Problem to work on: Within the entries below, output exactly the lines between the line containing "Click the Date Completed input field" and the line containing "Enable the DIS disadvantage toggle", inclusive, and omit any picture.

::::

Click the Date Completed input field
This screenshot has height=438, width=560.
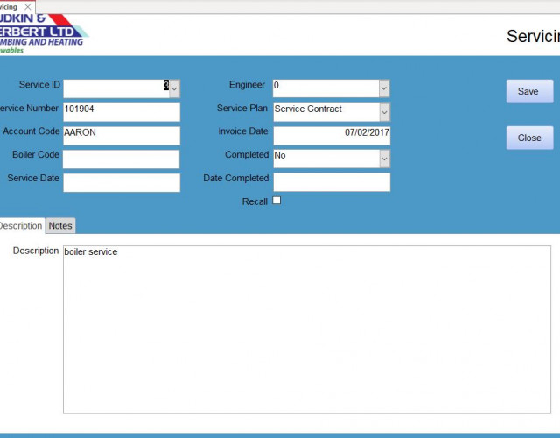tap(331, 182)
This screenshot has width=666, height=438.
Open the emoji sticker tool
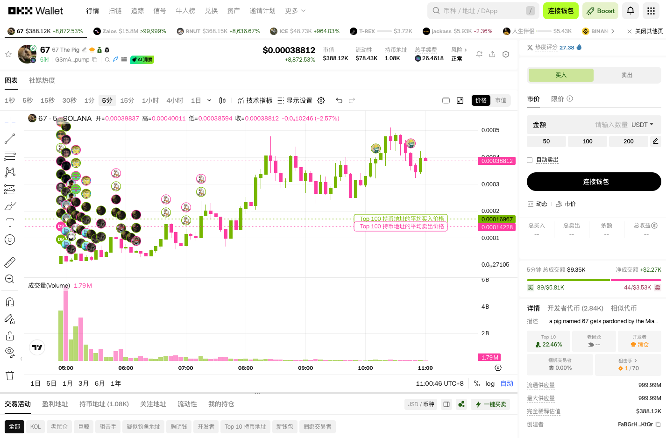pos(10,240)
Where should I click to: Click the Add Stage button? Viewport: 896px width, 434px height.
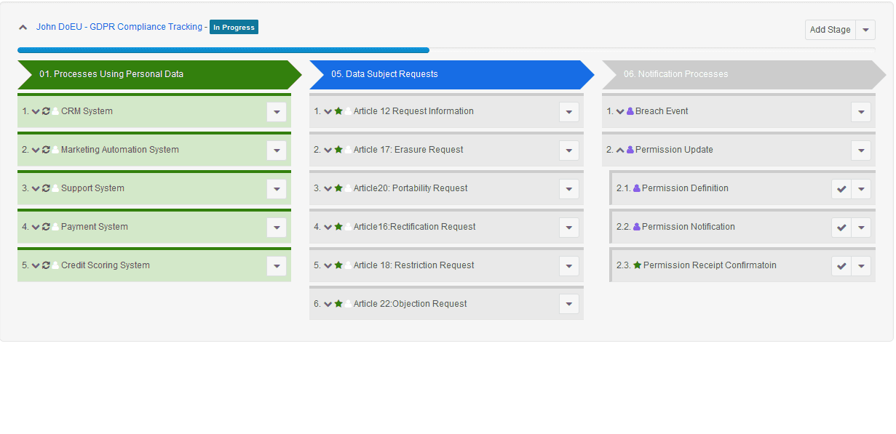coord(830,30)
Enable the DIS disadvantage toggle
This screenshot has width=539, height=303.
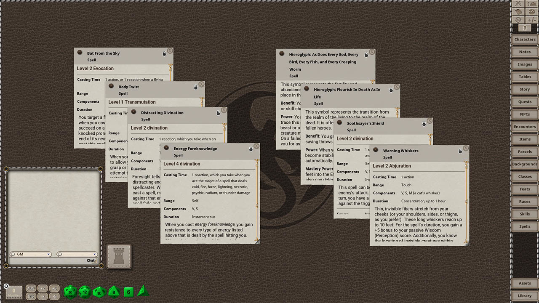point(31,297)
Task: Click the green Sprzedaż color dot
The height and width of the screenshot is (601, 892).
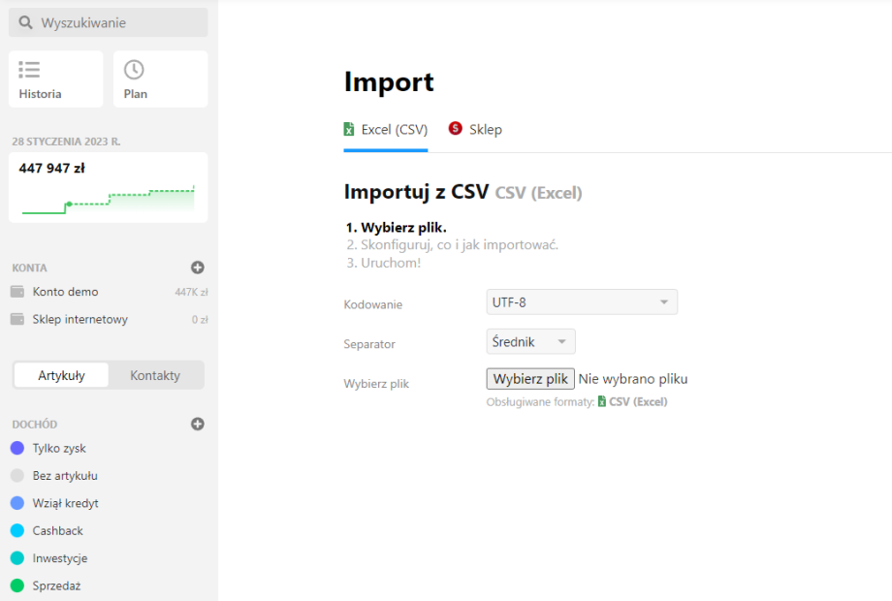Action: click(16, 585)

::::

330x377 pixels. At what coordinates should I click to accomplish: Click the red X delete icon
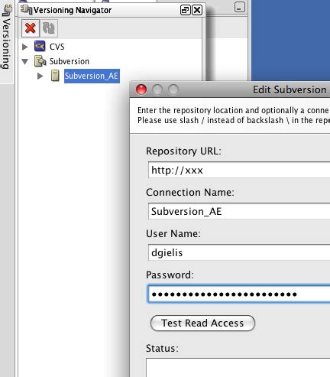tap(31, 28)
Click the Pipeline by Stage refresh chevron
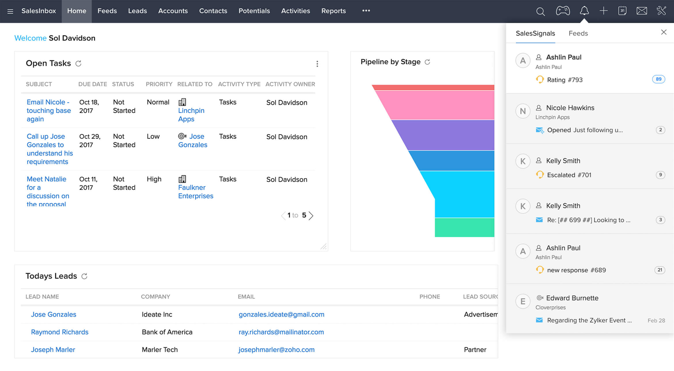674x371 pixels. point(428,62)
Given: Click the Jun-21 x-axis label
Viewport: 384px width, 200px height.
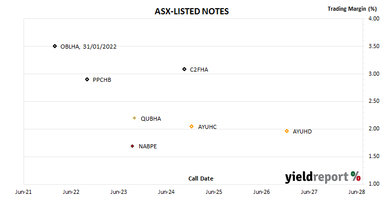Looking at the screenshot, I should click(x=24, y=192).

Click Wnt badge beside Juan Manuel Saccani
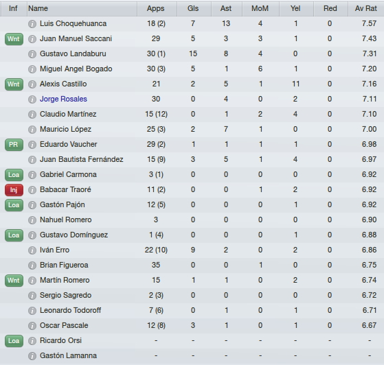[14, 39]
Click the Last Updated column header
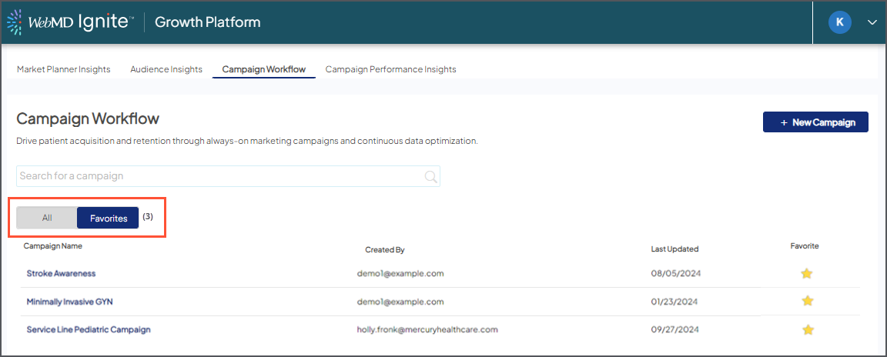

::::

Output:
Click the Date Completed input field
This screenshot has height=438, width=560.
tap(331, 182)
This screenshot has width=666, height=438.
Open the emoji sticker tool
pos(10,240)
Where should I click to: Click the Add Stage button? Viewport: 896px width, 434px height.
coord(830,30)
Enable the DIS disadvantage toggle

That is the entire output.